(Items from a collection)
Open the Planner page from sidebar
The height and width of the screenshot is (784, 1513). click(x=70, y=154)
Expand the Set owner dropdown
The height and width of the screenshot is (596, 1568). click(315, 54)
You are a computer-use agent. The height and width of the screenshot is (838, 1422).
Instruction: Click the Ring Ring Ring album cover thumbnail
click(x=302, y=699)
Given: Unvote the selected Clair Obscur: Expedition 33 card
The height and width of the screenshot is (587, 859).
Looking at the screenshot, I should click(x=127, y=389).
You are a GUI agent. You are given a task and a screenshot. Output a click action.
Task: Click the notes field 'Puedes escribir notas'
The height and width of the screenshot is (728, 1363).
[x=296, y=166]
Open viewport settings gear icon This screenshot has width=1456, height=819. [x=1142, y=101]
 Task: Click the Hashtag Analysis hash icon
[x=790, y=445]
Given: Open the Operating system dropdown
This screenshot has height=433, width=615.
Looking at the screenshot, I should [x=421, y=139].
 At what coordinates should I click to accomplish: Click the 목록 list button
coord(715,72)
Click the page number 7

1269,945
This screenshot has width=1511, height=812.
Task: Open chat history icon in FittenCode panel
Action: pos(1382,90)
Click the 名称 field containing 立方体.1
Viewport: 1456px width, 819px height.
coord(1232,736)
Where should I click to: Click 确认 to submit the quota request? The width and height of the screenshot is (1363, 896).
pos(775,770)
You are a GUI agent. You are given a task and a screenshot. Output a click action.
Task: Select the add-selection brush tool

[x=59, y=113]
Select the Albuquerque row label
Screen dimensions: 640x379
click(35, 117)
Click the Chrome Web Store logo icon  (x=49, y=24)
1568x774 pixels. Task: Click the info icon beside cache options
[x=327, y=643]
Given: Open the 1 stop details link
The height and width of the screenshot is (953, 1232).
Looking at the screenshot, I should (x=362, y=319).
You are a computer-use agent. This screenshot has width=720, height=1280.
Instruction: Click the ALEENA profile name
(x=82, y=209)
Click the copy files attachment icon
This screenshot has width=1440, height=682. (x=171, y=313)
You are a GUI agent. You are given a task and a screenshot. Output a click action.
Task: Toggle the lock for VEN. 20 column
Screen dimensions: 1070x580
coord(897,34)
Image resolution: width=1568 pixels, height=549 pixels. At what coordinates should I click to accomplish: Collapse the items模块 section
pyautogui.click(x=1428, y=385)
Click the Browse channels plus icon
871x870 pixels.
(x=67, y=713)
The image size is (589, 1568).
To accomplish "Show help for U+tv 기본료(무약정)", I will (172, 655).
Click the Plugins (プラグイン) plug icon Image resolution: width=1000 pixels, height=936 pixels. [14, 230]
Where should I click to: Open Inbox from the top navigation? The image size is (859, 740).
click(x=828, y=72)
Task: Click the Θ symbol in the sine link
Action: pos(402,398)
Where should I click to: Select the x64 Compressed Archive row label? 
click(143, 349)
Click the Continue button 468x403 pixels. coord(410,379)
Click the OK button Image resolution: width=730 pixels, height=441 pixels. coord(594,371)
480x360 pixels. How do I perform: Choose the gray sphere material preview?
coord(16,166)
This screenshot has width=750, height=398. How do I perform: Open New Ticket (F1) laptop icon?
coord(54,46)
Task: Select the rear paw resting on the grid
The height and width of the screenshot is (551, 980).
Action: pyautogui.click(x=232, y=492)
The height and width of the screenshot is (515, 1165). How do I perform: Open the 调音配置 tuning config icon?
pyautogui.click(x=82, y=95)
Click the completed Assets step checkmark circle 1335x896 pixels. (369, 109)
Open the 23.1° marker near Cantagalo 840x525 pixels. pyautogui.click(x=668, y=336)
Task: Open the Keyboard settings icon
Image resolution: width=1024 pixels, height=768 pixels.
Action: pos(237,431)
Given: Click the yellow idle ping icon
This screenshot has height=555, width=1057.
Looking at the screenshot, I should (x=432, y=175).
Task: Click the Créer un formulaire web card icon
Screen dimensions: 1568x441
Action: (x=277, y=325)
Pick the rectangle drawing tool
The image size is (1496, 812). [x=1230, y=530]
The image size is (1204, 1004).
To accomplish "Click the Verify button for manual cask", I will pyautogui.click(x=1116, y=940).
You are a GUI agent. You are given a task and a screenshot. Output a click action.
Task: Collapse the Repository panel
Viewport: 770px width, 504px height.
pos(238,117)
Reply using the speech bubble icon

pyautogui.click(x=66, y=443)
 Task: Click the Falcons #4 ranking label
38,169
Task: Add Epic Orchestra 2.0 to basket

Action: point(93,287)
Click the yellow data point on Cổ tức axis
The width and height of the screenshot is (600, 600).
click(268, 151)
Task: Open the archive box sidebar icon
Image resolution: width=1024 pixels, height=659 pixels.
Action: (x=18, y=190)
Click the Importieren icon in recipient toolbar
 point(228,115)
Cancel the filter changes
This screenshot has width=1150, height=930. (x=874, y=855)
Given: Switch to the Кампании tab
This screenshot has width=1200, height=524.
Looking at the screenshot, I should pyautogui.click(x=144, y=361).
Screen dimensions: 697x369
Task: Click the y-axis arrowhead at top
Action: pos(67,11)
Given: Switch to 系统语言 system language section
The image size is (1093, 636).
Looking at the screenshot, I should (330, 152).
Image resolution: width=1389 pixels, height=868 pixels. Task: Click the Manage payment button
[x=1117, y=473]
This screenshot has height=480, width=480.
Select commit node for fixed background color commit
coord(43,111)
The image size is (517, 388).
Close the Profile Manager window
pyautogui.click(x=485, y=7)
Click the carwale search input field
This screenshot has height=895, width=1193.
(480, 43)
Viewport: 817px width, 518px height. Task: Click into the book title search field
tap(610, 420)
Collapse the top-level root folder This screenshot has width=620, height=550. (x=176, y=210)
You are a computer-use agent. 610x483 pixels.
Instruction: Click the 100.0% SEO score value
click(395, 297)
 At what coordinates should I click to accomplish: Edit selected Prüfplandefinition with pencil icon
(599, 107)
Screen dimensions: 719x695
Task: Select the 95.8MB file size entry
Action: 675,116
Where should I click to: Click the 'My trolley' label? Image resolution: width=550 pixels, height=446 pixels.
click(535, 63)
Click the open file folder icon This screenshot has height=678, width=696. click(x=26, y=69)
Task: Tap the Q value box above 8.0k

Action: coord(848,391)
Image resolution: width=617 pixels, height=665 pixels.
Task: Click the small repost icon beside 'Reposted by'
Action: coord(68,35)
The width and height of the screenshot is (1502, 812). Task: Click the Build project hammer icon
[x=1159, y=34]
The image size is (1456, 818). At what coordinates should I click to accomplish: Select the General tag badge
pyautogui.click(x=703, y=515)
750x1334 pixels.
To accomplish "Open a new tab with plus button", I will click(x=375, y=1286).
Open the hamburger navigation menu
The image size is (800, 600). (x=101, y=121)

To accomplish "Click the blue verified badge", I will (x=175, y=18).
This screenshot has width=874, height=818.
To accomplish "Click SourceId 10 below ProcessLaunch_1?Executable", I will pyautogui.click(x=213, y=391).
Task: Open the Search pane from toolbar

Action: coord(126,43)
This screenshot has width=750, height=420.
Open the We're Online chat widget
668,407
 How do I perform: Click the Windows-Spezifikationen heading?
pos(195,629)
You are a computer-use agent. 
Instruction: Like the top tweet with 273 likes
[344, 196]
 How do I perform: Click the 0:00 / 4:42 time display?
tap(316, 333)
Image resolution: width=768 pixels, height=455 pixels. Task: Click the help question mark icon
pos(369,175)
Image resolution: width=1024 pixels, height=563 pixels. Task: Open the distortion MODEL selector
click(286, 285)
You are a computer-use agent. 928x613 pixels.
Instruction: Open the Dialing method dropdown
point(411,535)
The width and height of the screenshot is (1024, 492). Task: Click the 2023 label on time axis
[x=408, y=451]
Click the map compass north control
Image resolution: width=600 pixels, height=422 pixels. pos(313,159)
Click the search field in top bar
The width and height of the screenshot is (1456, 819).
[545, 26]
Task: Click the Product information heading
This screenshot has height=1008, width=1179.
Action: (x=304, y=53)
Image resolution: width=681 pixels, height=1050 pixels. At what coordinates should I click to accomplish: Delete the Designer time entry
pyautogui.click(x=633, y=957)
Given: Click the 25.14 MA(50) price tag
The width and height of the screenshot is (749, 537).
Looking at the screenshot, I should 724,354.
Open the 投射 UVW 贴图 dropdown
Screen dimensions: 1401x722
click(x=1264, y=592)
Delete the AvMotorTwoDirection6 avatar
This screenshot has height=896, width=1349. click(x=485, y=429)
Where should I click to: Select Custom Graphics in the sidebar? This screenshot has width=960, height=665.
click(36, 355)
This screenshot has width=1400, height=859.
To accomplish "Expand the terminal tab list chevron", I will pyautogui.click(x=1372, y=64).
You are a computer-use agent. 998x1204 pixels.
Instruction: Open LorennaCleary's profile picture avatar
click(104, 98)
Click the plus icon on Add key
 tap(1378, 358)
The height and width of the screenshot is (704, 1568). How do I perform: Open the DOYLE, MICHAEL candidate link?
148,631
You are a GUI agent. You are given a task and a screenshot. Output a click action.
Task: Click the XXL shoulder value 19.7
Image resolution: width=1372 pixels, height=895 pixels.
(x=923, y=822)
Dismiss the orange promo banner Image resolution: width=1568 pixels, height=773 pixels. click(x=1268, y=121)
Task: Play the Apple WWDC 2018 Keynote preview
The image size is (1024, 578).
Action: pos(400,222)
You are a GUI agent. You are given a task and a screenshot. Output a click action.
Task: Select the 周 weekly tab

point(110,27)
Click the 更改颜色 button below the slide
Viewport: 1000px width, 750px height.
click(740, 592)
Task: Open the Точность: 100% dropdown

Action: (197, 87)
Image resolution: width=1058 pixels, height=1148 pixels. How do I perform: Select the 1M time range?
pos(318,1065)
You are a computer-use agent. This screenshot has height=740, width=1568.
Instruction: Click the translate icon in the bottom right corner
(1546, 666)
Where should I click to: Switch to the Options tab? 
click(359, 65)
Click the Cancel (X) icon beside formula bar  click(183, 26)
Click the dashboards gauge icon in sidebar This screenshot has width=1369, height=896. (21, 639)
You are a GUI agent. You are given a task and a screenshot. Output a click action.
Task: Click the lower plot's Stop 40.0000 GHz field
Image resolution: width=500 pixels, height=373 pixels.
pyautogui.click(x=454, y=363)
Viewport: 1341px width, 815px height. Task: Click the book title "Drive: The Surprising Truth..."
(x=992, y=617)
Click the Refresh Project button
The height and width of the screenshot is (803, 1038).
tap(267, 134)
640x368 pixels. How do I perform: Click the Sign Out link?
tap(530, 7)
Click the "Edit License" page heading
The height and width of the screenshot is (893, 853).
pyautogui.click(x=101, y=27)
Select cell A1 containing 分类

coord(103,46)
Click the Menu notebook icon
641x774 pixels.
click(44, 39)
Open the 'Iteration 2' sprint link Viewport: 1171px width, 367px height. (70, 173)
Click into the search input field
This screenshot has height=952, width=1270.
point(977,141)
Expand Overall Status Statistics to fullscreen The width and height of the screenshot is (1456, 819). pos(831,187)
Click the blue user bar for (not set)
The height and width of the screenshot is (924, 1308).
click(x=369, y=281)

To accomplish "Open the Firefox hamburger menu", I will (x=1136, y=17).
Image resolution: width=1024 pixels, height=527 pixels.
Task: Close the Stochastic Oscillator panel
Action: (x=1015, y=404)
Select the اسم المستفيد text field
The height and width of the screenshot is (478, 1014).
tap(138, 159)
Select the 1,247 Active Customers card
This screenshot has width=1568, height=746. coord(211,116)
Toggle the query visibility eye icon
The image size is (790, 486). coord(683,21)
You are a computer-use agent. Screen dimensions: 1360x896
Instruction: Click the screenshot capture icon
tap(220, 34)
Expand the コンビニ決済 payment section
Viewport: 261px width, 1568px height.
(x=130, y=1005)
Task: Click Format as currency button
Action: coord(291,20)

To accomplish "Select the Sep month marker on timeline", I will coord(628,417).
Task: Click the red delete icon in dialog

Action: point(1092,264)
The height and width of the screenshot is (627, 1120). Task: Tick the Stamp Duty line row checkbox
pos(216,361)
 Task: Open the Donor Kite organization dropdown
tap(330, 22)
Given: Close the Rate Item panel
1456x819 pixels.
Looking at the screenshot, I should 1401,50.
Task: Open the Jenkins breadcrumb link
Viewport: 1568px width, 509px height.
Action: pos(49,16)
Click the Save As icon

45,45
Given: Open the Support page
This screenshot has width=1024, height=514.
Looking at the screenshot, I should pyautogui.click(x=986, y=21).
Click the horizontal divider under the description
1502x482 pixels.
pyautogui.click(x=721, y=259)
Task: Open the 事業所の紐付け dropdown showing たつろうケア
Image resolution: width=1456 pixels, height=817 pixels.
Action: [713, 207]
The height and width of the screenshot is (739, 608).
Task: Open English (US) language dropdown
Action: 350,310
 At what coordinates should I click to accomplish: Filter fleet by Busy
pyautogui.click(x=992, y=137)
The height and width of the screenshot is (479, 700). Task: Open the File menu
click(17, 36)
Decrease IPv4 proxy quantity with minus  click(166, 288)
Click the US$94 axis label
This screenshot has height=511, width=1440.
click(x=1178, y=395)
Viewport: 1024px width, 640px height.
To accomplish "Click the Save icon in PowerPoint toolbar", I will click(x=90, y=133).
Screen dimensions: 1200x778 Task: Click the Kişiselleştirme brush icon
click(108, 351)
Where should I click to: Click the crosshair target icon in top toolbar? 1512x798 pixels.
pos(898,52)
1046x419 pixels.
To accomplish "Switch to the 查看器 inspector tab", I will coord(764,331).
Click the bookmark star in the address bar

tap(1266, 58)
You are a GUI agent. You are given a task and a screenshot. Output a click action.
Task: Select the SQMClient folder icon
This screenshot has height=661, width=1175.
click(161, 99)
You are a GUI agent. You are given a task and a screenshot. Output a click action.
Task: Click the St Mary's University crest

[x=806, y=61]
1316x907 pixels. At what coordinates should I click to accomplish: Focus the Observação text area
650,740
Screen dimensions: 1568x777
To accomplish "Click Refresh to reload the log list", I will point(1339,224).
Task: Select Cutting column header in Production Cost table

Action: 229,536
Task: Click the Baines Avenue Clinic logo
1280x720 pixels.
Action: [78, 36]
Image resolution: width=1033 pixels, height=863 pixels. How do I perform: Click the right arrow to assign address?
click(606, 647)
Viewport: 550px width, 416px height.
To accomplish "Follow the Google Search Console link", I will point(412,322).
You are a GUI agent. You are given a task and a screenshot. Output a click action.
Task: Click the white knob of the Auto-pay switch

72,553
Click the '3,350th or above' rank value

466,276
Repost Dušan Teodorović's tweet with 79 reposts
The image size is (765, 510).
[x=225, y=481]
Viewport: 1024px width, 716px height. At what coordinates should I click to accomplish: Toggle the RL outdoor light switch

### Exercise directions
Render the items from the stretch from the line containing "Click the Continue" through the line containing "coord(54,46)" as a two-column CSV with the headers "instruction" and "response." Give one row per item, put each field in quotes, and replace line breaks with spaces.

### Solution for this exercise
instruction,response
"Click the Continue button 468x403 pixels.","coord(410,379)"
"Click the OK button Image resolution: width=730 pixels, height=441 pixels.","coord(594,371)"
"480x360 pixels. How do I perform: Choose the gray sphere material preview?","coord(16,166)"
"This screenshot has width=750, height=398. How do I perform: Open New Ticket (F1) laptop icon?","coord(54,46)"